-- Entries shown --
>>>>

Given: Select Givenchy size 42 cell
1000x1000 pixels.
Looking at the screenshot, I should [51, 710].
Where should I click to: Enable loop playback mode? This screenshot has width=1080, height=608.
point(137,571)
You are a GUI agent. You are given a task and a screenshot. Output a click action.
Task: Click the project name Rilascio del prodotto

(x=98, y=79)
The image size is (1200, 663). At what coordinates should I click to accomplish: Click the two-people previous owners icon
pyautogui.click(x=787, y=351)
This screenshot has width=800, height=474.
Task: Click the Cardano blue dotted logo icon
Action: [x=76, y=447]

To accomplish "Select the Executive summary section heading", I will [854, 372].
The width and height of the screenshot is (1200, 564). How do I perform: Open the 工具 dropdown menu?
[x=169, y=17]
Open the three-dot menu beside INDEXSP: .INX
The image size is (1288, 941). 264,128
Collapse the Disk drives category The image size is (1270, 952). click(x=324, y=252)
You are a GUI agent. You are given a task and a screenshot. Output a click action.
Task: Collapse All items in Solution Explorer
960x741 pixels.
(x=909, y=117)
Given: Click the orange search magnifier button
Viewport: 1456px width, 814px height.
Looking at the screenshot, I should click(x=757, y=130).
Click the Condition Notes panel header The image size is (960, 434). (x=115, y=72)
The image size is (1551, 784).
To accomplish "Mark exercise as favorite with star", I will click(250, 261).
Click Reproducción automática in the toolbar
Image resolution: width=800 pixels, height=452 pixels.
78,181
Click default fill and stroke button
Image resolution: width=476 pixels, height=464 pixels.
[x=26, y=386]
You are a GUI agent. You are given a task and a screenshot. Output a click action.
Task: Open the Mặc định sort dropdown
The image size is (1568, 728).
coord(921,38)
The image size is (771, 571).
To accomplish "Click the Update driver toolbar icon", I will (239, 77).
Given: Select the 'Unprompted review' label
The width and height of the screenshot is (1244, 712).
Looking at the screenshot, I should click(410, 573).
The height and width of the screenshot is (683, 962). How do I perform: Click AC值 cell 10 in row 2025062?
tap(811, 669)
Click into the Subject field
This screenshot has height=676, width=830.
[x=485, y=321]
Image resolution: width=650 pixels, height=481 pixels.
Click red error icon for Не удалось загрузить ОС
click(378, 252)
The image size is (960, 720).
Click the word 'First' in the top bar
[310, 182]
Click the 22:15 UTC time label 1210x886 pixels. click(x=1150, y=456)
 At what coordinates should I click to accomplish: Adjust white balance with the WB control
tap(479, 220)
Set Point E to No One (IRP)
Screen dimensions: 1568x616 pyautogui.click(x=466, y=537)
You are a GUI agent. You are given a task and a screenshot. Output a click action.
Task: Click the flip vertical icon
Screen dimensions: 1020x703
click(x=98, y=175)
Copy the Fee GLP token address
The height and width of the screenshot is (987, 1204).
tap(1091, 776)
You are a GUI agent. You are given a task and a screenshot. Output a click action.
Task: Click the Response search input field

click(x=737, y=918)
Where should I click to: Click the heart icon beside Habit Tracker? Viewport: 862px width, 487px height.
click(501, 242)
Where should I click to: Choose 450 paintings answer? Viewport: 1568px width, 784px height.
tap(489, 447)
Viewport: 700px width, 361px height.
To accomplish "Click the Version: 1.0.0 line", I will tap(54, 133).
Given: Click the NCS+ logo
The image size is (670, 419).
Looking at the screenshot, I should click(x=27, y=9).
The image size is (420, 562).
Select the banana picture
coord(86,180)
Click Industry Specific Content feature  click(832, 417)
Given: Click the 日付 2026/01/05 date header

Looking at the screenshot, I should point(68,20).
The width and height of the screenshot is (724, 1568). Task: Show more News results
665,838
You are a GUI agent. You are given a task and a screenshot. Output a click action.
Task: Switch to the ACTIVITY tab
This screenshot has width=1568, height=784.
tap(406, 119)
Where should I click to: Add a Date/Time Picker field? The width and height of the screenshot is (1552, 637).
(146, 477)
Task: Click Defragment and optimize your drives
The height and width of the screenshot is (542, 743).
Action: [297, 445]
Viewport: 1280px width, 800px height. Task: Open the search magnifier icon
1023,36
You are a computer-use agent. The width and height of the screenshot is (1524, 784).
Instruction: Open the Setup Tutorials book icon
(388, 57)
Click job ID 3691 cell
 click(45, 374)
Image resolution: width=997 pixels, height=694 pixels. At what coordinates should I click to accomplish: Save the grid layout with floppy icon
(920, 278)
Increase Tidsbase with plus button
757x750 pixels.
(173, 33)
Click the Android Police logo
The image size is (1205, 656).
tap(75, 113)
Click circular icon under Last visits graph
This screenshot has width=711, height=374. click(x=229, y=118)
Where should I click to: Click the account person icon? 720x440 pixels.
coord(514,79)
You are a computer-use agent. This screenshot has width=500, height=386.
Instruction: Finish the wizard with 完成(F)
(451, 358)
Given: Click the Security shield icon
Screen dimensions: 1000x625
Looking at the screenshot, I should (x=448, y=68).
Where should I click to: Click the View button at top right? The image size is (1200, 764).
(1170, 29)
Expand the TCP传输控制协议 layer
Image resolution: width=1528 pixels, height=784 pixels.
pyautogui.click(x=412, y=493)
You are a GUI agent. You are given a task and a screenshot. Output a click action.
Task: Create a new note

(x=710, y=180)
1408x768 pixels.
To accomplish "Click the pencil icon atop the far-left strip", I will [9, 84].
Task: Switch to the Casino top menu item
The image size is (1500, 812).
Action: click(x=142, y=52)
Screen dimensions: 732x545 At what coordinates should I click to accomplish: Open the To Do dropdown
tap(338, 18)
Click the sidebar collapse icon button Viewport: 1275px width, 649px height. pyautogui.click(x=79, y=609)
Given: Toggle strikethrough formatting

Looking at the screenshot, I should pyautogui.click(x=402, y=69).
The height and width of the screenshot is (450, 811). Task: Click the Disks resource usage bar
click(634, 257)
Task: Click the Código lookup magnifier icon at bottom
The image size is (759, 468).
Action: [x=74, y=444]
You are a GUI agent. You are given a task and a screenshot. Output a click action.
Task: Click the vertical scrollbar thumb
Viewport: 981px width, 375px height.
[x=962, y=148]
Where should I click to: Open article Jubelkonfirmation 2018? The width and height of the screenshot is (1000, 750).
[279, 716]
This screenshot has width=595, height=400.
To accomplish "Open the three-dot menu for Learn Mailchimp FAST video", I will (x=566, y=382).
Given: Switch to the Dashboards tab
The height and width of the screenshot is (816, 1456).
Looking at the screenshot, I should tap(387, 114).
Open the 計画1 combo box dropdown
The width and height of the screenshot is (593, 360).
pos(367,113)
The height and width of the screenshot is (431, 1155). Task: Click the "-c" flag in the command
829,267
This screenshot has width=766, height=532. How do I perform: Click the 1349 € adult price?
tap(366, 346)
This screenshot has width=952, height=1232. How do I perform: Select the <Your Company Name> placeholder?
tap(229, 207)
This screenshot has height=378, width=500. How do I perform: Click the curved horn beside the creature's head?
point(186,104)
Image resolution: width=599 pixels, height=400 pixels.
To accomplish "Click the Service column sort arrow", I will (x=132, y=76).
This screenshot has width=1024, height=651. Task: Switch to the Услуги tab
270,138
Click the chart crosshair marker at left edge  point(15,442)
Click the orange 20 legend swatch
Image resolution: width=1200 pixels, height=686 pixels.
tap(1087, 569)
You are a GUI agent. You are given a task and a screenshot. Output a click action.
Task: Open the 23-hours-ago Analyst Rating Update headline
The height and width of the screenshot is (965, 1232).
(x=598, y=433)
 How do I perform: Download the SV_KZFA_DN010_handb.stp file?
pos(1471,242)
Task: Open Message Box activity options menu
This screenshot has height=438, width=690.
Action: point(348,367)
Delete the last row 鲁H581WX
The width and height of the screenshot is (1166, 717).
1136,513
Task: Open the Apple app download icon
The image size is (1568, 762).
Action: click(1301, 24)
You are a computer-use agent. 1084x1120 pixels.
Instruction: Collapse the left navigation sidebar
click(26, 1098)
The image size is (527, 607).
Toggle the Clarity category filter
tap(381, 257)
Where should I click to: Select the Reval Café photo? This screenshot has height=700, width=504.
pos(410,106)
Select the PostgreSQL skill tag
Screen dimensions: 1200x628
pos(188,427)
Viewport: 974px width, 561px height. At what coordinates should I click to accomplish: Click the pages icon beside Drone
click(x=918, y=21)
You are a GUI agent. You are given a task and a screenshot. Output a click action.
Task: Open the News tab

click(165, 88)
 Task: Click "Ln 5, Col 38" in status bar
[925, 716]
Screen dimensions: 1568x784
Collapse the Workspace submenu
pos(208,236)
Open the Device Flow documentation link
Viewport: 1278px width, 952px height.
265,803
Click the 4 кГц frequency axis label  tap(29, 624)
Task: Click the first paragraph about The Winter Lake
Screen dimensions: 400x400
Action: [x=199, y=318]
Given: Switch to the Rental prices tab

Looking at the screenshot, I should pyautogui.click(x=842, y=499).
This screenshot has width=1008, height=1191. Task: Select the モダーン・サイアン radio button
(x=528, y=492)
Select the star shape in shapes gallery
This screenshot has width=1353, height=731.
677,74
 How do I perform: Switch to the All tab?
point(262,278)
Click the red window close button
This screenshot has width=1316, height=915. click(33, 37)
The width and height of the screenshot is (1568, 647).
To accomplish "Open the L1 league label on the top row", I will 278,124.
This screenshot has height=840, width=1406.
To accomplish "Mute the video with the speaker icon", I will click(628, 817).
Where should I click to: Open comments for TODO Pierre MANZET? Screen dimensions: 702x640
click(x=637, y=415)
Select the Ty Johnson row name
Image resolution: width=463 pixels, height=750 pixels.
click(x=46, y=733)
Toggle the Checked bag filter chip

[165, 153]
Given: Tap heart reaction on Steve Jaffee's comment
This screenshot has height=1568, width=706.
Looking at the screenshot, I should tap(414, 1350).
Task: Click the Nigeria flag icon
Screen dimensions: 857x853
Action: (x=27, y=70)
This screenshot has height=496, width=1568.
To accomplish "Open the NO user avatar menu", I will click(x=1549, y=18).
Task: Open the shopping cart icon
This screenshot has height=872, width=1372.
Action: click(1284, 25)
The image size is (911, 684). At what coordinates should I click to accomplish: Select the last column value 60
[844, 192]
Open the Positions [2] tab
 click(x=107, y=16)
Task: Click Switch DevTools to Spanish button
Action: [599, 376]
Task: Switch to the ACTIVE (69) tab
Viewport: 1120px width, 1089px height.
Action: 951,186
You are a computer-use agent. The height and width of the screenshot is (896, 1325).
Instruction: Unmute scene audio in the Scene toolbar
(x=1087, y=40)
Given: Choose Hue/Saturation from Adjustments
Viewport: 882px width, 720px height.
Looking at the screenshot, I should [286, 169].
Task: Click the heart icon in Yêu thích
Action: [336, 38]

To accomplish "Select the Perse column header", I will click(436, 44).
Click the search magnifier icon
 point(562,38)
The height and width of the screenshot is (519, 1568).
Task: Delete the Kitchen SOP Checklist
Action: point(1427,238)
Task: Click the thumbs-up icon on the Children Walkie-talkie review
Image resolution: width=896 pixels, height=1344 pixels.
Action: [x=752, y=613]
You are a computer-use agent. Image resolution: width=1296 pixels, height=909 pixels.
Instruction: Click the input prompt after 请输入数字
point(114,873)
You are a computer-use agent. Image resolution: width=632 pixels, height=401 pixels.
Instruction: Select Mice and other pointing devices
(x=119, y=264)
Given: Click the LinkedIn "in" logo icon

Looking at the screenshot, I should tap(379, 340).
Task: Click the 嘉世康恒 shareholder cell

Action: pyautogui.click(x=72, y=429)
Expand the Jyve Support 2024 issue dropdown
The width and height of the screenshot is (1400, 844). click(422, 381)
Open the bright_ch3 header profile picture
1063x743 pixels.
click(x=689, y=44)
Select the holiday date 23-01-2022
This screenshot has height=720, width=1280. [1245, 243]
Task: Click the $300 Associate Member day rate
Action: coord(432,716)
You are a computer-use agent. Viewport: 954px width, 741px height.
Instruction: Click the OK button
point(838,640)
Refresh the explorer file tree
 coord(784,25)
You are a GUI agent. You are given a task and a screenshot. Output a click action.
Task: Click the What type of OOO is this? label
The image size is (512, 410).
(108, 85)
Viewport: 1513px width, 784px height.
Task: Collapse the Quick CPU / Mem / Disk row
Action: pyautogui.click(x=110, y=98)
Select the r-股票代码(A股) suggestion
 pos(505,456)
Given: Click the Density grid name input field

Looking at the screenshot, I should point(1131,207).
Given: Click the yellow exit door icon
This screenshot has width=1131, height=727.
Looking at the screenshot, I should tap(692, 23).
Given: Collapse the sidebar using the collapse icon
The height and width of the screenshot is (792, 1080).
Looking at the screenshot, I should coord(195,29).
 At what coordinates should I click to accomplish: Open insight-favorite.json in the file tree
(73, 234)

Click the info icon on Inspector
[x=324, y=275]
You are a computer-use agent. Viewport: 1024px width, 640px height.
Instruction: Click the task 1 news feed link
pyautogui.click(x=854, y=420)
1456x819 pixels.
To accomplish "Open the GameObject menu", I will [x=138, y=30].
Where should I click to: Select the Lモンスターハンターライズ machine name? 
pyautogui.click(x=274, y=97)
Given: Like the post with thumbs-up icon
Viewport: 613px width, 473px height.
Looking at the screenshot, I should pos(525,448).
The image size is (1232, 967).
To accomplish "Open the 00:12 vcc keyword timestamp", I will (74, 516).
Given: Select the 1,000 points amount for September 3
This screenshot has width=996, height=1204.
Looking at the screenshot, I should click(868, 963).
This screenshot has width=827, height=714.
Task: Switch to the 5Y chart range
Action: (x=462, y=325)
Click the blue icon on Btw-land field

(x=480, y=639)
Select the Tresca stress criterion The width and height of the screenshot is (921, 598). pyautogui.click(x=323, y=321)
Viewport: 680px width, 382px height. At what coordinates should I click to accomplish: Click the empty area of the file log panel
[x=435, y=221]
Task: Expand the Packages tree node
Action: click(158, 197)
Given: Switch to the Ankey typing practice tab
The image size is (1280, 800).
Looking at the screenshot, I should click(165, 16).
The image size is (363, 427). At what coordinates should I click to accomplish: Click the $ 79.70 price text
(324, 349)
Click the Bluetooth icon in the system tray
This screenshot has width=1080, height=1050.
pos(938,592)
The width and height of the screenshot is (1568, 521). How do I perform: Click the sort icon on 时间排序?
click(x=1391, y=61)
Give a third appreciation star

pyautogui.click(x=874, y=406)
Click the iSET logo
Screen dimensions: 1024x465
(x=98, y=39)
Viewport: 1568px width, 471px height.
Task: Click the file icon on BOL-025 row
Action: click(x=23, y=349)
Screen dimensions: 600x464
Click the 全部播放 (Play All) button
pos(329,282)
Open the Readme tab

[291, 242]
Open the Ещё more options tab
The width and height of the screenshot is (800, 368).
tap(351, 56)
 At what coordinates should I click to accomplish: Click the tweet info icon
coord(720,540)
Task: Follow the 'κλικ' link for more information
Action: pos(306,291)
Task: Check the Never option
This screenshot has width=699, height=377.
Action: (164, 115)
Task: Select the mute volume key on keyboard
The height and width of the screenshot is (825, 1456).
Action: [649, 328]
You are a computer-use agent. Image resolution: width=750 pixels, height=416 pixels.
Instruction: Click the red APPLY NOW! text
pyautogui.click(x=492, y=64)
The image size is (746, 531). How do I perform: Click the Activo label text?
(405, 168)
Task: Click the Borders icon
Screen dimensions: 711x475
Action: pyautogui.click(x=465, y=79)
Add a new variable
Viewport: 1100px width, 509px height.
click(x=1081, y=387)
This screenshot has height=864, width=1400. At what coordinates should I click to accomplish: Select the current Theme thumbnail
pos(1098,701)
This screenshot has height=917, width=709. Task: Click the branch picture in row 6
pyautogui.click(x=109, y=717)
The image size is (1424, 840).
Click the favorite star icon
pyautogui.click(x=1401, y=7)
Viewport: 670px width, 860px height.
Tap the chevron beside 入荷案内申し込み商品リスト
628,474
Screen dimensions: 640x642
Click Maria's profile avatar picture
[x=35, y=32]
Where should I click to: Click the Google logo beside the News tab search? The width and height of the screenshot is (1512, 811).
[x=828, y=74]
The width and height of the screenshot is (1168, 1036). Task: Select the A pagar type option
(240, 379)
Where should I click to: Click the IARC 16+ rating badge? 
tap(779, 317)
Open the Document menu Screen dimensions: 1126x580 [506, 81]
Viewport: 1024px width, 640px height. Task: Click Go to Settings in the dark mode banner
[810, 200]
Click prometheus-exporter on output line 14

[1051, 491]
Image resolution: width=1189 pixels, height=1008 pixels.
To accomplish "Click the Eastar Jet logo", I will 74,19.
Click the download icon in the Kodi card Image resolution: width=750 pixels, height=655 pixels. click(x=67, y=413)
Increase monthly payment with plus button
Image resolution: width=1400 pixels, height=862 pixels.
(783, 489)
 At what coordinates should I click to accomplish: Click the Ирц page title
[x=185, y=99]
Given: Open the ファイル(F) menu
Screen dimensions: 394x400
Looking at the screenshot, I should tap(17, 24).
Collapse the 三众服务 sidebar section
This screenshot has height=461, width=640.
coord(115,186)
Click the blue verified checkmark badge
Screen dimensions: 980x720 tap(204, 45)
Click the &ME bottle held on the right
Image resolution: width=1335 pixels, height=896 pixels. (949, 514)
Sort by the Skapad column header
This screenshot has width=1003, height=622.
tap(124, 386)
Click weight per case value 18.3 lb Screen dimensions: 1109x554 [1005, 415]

<<<<

-- Activity --
What's needed is a word-for-word copy of the lines from the one holding "Tap the chevron beside 入荷案内申し込み商品リスト" through the final line of the data.

-- Answer section --
Tap the chevron beside 入荷案内申し込み商品リスト
628,474
Screen dimensions: 640x642
Click Maria's profile avatar picture
[x=35, y=32]
Where should I click to: Click the Google logo beside the News tab search? The width and height of the screenshot is (1512, 811).
[x=828, y=74]
The width and height of the screenshot is (1168, 1036). Task: Select the A pagar type option
(240, 379)
Where should I click to: Click the IARC 16+ rating badge? 
tap(779, 317)
Open the Document menu Screen dimensions: 1126x580 [506, 81]
Viewport: 1024px width, 640px height. Task: Click Go to Settings in the dark mode banner
[810, 200]
Click prometheus-exporter on output line 14

[1051, 491]
Image resolution: width=1189 pixels, height=1008 pixels.
To accomplish "Click the Eastar Jet logo", I will 74,19.
Click the download icon in the Kodi card Image resolution: width=750 pixels, height=655 pixels. click(x=67, y=413)
Increase monthly payment with plus button
Image resolution: width=1400 pixels, height=862 pixels.
(783, 489)
 At what coordinates should I click to accomplish: Click the Ирц page title
[x=185, y=99]
Given: Open the ファイル(F) menu
Screen dimensions: 394x400
Looking at the screenshot, I should tap(17, 24).
Collapse the 三众服务 sidebar section
This screenshot has height=461, width=640.
coord(115,186)
Click the blue verified checkmark badge
Screen dimensions: 980x720 tap(204, 45)
Click the &ME bottle held on the right
Image resolution: width=1335 pixels, height=896 pixels. (949, 514)
Sort by the Skapad column header
This screenshot has width=1003, height=622.
tap(124, 386)
Click weight per case value 18.3 lb Screen dimensions: 1109x554 [1005, 415]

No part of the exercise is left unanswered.